── Records supplied ──
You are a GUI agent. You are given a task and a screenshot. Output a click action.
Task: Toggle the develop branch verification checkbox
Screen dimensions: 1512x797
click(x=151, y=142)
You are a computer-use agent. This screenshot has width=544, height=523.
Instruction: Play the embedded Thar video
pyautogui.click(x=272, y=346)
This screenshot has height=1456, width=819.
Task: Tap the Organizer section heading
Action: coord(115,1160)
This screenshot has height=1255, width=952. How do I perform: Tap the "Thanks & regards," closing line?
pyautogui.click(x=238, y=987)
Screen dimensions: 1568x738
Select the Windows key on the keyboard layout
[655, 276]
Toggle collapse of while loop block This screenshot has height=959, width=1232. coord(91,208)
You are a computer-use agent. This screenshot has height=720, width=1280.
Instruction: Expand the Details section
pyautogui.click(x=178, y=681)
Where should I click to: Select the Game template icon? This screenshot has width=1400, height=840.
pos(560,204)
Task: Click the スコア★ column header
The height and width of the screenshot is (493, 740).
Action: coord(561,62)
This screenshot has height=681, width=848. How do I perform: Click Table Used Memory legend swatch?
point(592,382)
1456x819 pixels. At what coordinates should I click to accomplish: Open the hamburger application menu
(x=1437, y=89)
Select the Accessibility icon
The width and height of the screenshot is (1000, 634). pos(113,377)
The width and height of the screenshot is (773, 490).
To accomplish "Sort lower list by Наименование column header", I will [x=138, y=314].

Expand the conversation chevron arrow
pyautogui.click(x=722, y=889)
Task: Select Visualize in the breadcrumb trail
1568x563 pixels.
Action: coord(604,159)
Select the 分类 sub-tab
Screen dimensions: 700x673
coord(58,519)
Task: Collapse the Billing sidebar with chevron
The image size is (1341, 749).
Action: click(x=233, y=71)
───
The problem:
Output the lines from the one containing "Select the Accessibility icon" through the one containing "coord(58,519)", both included, as a JSON list of strings with one string per line and blank lines omitted.

Output:
[
  "Select the Accessibility icon",
  "The width and height of the screenshot is (1000, 634). pos(113,377)",
  "The width and height of the screenshot is (773, 490).",
  "To accomplish \"Sort lower list by Наименование column header\", I will [x=138, y=314].",
  "Expand the conversation chevron arrow",
  "pyautogui.click(x=722, y=889)",
  "Task: Select Visualize in the breadcrumb trail",
  "1568x563 pixels.",
  "Action: coord(604,159)",
  "Select the 分类 sub-tab",
  "Screen dimensions: 700x673",
  "coord(58,519)"
]